#### [Exercise instructions]
From the entries below, retype only the lines from the one with "This screenshot has width=1918, height=737." through the one with "Click the DME1-019J13.R", exactly as written.

#### [Dataset records]
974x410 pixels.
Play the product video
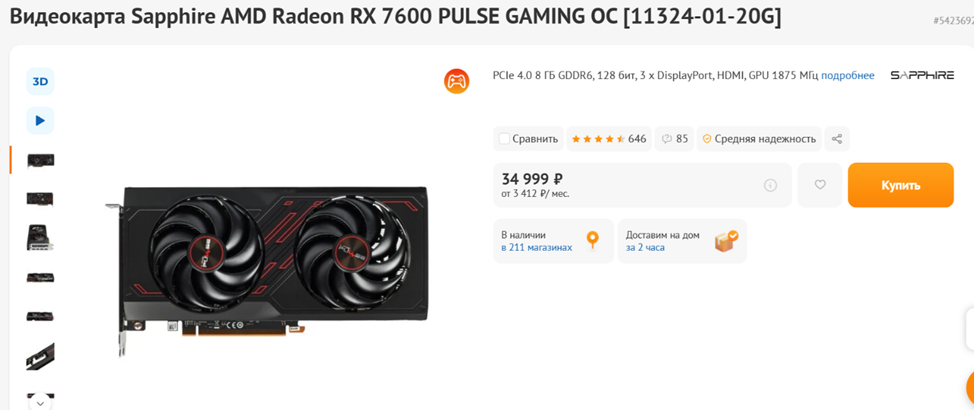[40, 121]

...

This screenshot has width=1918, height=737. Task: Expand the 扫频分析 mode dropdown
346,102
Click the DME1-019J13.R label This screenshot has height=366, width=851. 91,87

...

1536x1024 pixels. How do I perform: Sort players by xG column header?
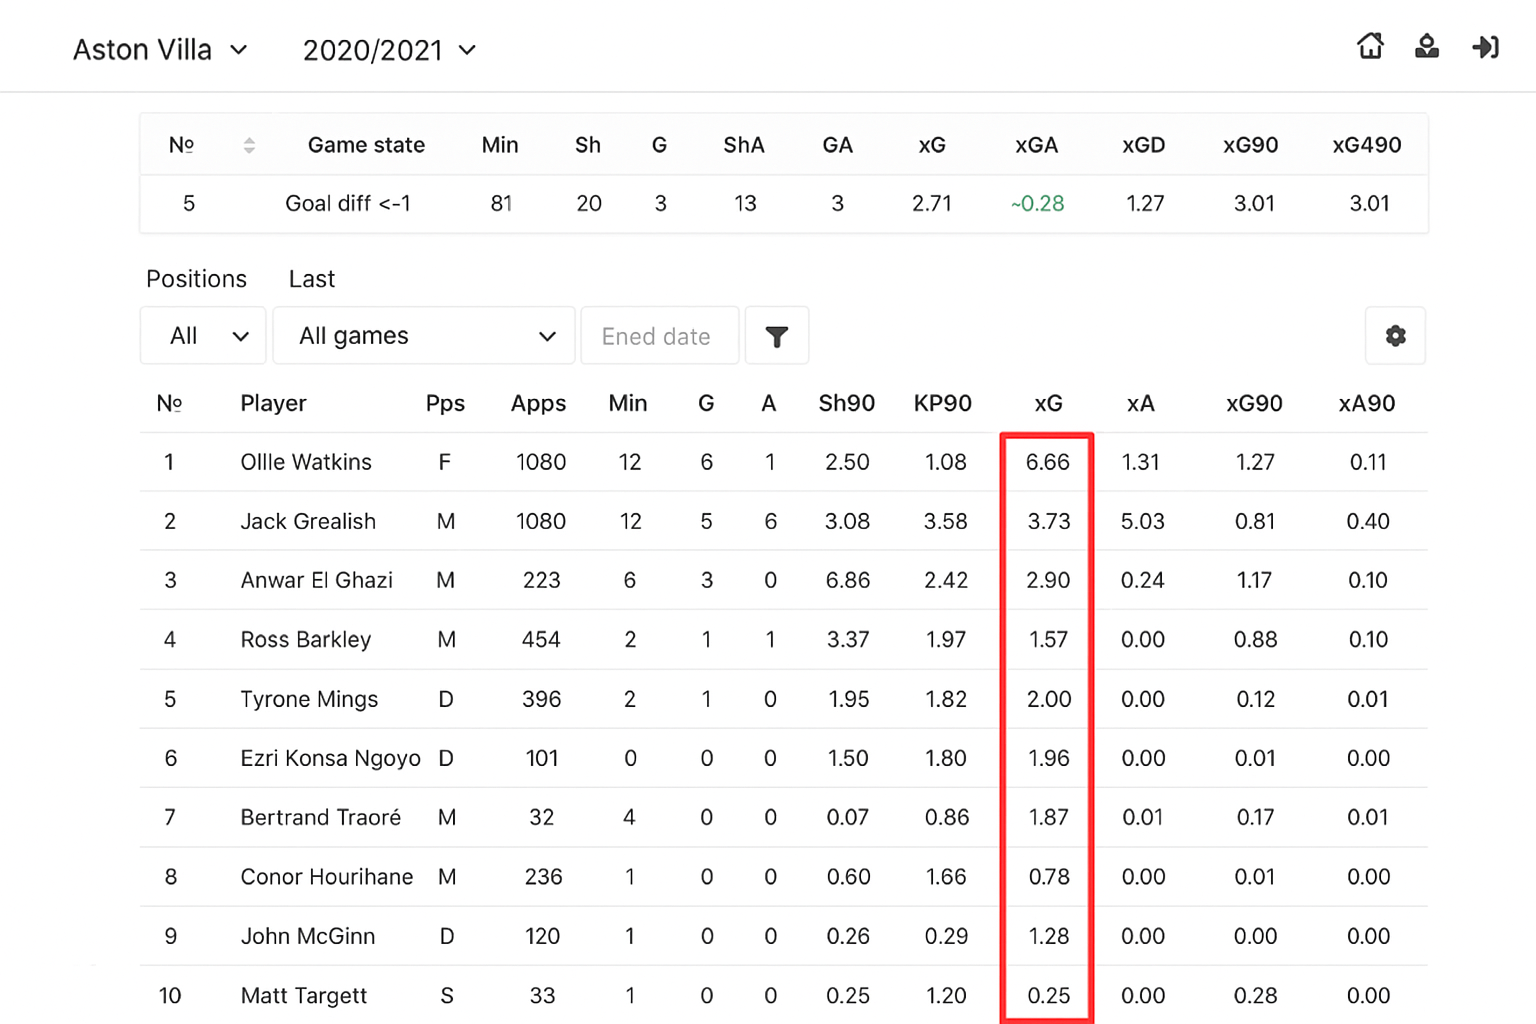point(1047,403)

#### [Answer to the problem]
This screenshot has width=1918, height=737. Task: Expand the 扫频分析 mode dropdown
346,102
Click the DME1-019J13.R label This screenshot has height=366, width=851. 91,87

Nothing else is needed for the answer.